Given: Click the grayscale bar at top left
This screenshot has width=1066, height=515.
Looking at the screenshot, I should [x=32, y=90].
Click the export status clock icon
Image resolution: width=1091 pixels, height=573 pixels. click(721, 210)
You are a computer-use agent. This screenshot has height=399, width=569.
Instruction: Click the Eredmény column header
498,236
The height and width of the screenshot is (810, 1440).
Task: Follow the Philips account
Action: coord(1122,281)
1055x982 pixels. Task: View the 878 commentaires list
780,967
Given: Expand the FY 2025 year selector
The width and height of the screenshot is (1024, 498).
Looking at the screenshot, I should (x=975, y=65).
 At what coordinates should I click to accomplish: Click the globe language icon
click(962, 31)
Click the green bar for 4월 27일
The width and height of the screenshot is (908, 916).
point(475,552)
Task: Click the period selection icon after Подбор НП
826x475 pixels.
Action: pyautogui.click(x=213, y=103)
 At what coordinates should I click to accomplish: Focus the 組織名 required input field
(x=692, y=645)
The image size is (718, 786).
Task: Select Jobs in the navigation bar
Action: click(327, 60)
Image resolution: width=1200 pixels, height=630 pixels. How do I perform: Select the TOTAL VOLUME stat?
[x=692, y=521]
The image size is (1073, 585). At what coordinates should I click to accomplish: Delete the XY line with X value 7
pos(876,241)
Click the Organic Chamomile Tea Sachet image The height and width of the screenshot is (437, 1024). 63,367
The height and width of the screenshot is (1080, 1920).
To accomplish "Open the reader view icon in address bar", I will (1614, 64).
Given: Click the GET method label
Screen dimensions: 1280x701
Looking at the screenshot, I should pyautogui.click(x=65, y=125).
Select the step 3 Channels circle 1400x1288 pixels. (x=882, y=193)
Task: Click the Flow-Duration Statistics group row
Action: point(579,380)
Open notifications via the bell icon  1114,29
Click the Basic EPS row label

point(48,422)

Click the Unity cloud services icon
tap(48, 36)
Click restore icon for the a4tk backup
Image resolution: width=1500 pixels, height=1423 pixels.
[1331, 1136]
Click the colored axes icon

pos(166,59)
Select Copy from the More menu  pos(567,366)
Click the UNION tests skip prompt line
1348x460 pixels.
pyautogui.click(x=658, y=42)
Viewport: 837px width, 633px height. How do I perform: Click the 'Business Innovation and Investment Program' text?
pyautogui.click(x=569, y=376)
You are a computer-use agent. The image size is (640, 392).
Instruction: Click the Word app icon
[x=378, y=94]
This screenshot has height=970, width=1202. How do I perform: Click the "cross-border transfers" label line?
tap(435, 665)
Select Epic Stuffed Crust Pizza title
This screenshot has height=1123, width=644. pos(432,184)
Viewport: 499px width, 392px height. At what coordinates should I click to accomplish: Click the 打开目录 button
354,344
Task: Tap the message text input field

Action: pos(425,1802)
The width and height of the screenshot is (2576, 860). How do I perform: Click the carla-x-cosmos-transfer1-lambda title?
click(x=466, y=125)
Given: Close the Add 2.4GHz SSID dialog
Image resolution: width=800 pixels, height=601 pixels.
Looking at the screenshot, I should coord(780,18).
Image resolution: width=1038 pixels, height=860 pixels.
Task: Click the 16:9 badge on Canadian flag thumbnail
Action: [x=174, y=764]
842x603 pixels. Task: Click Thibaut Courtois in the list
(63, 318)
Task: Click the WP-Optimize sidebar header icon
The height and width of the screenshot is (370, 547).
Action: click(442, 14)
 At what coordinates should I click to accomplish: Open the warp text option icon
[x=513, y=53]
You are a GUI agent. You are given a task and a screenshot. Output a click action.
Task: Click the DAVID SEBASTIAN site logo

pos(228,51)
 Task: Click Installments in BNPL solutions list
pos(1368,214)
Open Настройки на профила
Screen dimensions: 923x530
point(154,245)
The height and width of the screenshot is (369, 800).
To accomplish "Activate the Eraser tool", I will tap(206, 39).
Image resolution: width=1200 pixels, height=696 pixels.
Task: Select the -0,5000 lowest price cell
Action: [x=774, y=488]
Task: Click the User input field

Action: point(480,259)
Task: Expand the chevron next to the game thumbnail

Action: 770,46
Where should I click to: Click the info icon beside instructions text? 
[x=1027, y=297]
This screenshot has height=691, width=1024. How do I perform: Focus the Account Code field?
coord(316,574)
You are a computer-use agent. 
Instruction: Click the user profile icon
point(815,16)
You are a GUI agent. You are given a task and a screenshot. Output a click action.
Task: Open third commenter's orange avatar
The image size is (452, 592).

□ □ □ □ □

## Work required
Retype the data in full, precisely as given.

## Completed exercise
Given: Click the grayscale bar at top left
This screenshot has width=1066, height=515.
Looking at the screenshot, I should [x=32, y=90].
Click the export status clock icon
Image resolution: width=1091 pixels, height=573 pixels. click(721, 210)
You are a computer-use agent. This screenshot has height=399, width=569.
Instruction: Click the Eredmény column header
498,236
The height and width of the screenshot is (810, 1440).
Task: Follow the Philips account
Action: coord(1122,281)
1055x982 pixels. Task: View the 878 commentaires list
780,967
Given: Expand the FY 2025 year selector
The width and height of the screenshot is (1024, 498).
Looking at the screenshot, I should (x=975, y=65).
 At what coordinates should I click to accomplish: Click the globe language icon
click(962, 31)
Click the green bar for 4월 27일
The width and height of the screenshot is (908, 916).
point(475,552)
Task: Click the period selection icon after Подбор НП
826x475 pixels.
Action: pyautogui.click(x=213, y=103)
 At what coordinates should I click to accomplish: Focus the 組織名 required input field
(x=692, y=645)
The image size is (718, 786).
Task: Select Jobs in the navigation bar
Action: click(327, 60)
Image resolution: width=1200 pixels, height=630 pixels. How do I perform: Select the TOTAL VOLUME stat?
[x=692, y=521]
The image size is (1073, 585). At what coordinates should I click to accomplish: Delete the XY line with X value 7
pos(876,241)
Click the Organic Chamomile Tea Sachet image The height and width of the screenshot is (437, 1024). 63,367
The height and width of the screenshot is (1080, 1920).
To accomplish "Open the reader view icon in address bar", I will (1614, 64).
Given: Click the GET method label
Screen dimensions: 1280x701
Looking at the screenshot, I should pyautogui.click(x=65, y=125).
Select the step 3 Channels circle 1400x1288 pixels. (x=882, y=193)
Task: Click the Flow-Duration Statistics group row
Action: point(579,380)
Open notifications via the bell icon  1114,29
Click the Basic EPS row label

point(48,422)

Click the Unity cloud services icon
tap(48, 36)
Click restore icon for the a4tk backup
Image resolution: width=1500 pixels, height=1423 pixels.
[1331, 1136]
Click the colored axes icon

pos(166,59)
Select Copy from the More menu  pos(567,366)
Click the UNION tests skip prompt line
1348x460 pixels.
pyautogui.click(x=658, y=42)
Viewport: 837px width, 633px height. How do I perform: Click the 'Business Innovation and Investment Program' text?
pyautogui.click(x=569, y=376)
You are a computer-use agent. The image size is (640, 392).
Instruction: Click the Word app icon
[x=378, y=94]
This screenshot has height=970, width=1202. How do I perform: Click the "cross-border transfers" label line?
tap(435, 665)
Select Epic Stuffed Crust Pizza title
This screenshot has height=1123, width=644. pos(432,184)
Viewport: 499px width, 392px height. At what coordinates should I click to accomplish: Click the 打开目录 button
354,344
Task: Tap the message text input field

Action: pos(425,1802)
The width and height of the screenshot is (2576, 860). How do I perform: Click the carla-x-cosmos-transfer1-lambda title?
click(x=466, y=125)
Given: Close the Add 2.4GHz SSID dialog
Image resolution: width=800 pixels, height=601 pixels.
Looking at the screenshot, I should coord(780,18).
Image resolution: width=1038 pixels, height=860 pixels.
Task: Click the 16:9 badge on Canadian flag thumbnail
Action: [x=174, y=764]
842x603 pixels. Task: Click Thibaut Courtois in the list
(63, 318)
Task: Click the WP-Optimize sidebar header icon
The height and width of the screenshot is (370, 547).
Action: click(442, 14)
 At what coordinates should I click to accomplish: Open the warp text option icon
[x=513, y=53]
You are a GUI agent. You are given a task and a screenshot. Output a click action.
Task: Click the DAVID SEBASTIAN site logo

pos(228,51)
 Task: Click Installments in BNPL solutions list
pos(1368,214)
Open Настройки на профила
Screen dimensions: 923x530
point(154,245)
The height and width of the screenshot is (369, 800).
To accomplish "Activate the Eraser tool", I will tap(206, 39).
Image resolution: width=1200 pixels, height=696 pixels.
Task: Select the -0,5000 lowest price cell
Action: [x=774, y=488]
Task: Click the User input field

Action: point(480,259)
Task: Expand the chevron next to the game thumbnail

Action: 770,46
Where should I click to: Click the info icon beside instructions text? 
[x=1027, y=297]
This screenshot has height=691, width=1024. How do I perform: Focus the Account Code field?
coord(316,574)
You are a computer-use agent. 
Instruction: Click the user profile icon
point(815,16)
You are a GUI agent. You are given a task and a screenshot. Output a click action.
Task: Open third commenter's orange avatar
The image size is (452, 592).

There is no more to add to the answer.